Глаза человека начинают формироваться на раннем этапе внутриутробного развития. В этот период появляются клетки ретинобласты, которые способны быстро делиться. Из них образуются клетки сетчатки, но мутации в генах мешают ретинобластам формировать зрелые клетки. Вместо этого незрелые ретинобласты продолжают множиться, образуя опухоль.
Название опухоли обусловлено тем, что она формируется из ретинобластов, а точнее из зачатков нервной ткани сетчатки (нейроэктодерма). Ретинобластома может образоваться из клеток любого ядерного слоя сетчатки. В такой опухоли нет стромы, имеются очаги некроза и кальцификаты.
Причины ретинобластомы
Основная причина развития односторонних ретинобластом – соматические мутации. Двусторонние появляются вследствие мутаций хромосом в половых клетках.
В 40% случаев диагностируют врожденную ретинобластому, и болезнь проявляется в первые 30 месяцев жизни ребенка. Нередко врожденная опухоль сочетается с другими аномалиями развития (порок сердца, кортикальный детский гиперостоз, расщелина неба). Повышается риск возникновения злокачественных очагов в других органах.
Причины приобретенной ретинобластомы не выяснены. К факторам риска врачи относят поздний возраст деторождения, работу на металлургических фабриках, загрязнение экологии. У взрослых приобретенную форму диагностируют очень редко, чаще у детей дошкольного возраста.

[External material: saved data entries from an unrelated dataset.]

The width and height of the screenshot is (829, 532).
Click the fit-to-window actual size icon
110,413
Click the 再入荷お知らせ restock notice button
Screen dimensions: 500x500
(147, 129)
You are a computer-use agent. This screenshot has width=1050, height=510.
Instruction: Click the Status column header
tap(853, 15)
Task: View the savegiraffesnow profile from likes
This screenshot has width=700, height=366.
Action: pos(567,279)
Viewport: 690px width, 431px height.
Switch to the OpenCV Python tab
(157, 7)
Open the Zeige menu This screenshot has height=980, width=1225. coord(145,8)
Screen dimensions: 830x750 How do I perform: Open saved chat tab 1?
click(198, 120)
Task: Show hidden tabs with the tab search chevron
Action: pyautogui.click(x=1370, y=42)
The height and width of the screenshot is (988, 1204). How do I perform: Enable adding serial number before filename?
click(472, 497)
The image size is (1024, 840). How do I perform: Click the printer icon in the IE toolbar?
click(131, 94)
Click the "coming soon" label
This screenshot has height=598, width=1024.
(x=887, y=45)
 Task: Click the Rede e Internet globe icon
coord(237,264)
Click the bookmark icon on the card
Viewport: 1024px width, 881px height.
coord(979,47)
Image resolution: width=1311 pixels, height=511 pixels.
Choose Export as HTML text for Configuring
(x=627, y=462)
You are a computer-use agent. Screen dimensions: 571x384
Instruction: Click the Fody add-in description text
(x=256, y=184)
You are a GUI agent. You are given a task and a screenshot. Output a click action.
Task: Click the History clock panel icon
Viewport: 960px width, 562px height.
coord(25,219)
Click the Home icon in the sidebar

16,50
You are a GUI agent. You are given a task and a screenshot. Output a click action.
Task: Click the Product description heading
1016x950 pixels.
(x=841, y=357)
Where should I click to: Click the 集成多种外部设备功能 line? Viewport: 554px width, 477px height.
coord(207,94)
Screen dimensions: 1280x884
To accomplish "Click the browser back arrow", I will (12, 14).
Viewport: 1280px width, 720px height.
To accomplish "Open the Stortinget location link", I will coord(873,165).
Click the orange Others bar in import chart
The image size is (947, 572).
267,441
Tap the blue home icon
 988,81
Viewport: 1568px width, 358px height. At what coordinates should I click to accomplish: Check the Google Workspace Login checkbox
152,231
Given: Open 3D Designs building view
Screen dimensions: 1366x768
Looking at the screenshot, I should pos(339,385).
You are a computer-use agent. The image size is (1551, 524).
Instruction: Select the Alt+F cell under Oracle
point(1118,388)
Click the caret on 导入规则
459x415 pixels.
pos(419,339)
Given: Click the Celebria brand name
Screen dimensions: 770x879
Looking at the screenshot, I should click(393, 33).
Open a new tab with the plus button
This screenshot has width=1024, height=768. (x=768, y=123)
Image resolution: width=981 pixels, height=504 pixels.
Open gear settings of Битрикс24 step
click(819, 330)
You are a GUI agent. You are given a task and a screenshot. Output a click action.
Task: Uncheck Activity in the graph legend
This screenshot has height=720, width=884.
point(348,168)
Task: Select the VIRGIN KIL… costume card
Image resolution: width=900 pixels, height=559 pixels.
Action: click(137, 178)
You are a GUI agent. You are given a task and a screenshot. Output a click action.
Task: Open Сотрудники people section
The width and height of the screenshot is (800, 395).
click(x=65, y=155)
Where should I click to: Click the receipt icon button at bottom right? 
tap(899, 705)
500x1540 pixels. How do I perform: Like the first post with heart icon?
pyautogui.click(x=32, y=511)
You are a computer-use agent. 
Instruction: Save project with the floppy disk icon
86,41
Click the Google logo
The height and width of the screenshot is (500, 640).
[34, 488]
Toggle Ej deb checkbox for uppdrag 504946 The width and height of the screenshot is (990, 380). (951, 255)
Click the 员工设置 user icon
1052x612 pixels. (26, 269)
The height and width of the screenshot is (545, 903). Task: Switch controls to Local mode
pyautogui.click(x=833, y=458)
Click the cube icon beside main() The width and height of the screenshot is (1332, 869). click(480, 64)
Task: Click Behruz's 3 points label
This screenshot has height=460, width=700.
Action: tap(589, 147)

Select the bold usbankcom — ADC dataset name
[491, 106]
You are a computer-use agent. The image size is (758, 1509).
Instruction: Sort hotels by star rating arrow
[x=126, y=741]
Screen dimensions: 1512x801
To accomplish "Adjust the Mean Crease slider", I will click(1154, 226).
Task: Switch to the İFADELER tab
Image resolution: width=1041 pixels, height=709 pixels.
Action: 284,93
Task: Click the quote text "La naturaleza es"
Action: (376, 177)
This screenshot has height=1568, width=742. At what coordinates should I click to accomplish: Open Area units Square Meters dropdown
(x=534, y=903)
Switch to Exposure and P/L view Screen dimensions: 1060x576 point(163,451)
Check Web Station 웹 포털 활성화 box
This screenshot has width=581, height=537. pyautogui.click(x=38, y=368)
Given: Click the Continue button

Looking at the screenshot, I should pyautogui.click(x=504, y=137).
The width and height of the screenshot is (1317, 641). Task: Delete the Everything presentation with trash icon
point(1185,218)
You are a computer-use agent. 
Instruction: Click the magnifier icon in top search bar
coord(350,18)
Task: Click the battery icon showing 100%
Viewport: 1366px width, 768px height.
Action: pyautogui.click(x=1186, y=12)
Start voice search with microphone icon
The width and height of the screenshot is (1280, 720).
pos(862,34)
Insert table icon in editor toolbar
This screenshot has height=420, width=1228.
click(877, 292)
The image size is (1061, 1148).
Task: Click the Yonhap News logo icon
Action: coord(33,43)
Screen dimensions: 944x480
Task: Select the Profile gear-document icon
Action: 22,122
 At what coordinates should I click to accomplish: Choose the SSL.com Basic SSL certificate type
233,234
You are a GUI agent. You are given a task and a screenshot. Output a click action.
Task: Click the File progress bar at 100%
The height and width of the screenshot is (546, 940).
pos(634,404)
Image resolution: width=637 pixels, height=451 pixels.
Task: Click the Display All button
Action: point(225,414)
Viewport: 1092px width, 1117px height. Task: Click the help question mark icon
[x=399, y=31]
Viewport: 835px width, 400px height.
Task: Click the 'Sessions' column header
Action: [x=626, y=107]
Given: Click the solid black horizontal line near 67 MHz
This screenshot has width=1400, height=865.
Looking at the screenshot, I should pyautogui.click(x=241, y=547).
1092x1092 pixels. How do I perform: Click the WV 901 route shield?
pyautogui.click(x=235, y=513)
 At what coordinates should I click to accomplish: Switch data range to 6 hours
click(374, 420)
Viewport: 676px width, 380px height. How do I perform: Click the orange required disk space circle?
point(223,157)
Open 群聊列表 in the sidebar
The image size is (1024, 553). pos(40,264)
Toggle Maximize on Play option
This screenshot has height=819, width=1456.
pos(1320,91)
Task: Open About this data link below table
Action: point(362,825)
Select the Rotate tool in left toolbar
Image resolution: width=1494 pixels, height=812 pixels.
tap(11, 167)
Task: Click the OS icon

Классификация опухолей сетчатки
Ретинобластомы делят на наследственные и спорадические (случайные). Наследственные опухоли поражают оба глаза, а случайные обычно имеют форму единичного узла в одном глазу.
- дифференцированная (ретиноцитома);
- недифференцированная (ретинобластома);
- смешанная.
Ретинобластома – более злокачественная форма – встречается гораздо чаще. Ее клетки группируются преимущественно вокруг сосудов, образуя псевдорозетки. А вот клетки ретиноцитомы образуют истинные розетки (опухоль формируется вокруг светлого пространства), эта форма имеет более благоприятное течение.
Как растет ретинобластома
Существует несколько типов роста рака сетчатки. Рост опухоли может быть направлен внутрь сетчатки или наружу. В редких случаях ретинобластома прорастает в окружающие ткани так хаотично, что определить ее границы не удается.
- Эндофитный. Опухоль распространяется на внутренний слой сетчатки и стекловидное тело, прорастая в направлении глазного яблока. Узлы бугристые, большое количество новообразованных сосудов. Быстрый рост ретинобластомы вызывает помутнение стекловидного тела.
- Экзофитный. Опухоль формируется в подсетчаточном пространстве (между сенсорной частью и пигментным эпителием). Рост ретинобластомы вызывает субтотальную отслойку сетчатки и накоплении транссудата.
- Смешанный. Состояние, при котором сочетаются признаки двух предыдущих типов. Клоны клеток опухоли распространяются и в стекловидное тело, и в подсетчаточное пространство. Для этого типа характерны кровоизлияния в переднюю камеру и стекловидное тело.
- Диффузный. Этот тип диагностируют редко. При диффузной форме инфильтрируются все слои сетчатки, опухоль прорастает в переднюю камеру глаза и симулирует воспаление. В этом случае границы ретинобластомы определить сложно, развивается диффузное истончение сетчатки, а в передней камере глаза скапливается экссудат. Возникают передние спайки и псевдогипопионы (кристаллы холестерина). Наблюдается ишемия сетчатки и неоваскуляризация радужки, степень которых зависит от стадии заболевания. Новообразованные сосуды могут блокировать отток внутриглазной жидкости и вызывать повышение внутриглазного давления (вторичная глаукома).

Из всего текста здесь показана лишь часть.